● **INSTRUCTIONS TO FOLLOW**
Find every line in the items below that contains the word "width", and copy each of those lines.

● **EXERCISE DATA**
— BEGIN —
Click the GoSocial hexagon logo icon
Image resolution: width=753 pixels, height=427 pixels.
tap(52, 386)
— END —
— BEGIN —
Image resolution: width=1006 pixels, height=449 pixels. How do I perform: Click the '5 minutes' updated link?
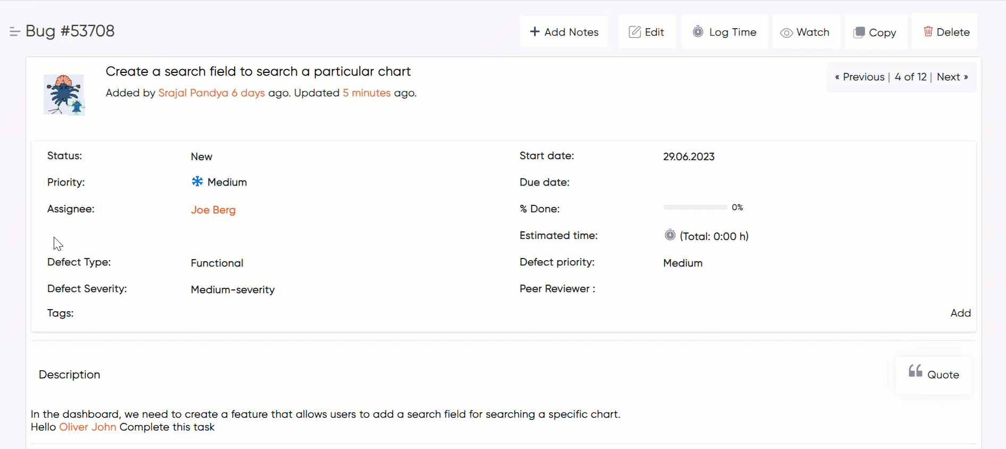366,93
— END —
● **RESULT OF THIS TASK**
Image resolution: width=753 pixels, height=427 pixels.
Image resolution: width=1006 pixels, height=449 pixels. How do I perform: Click the '5 minutes' updated link?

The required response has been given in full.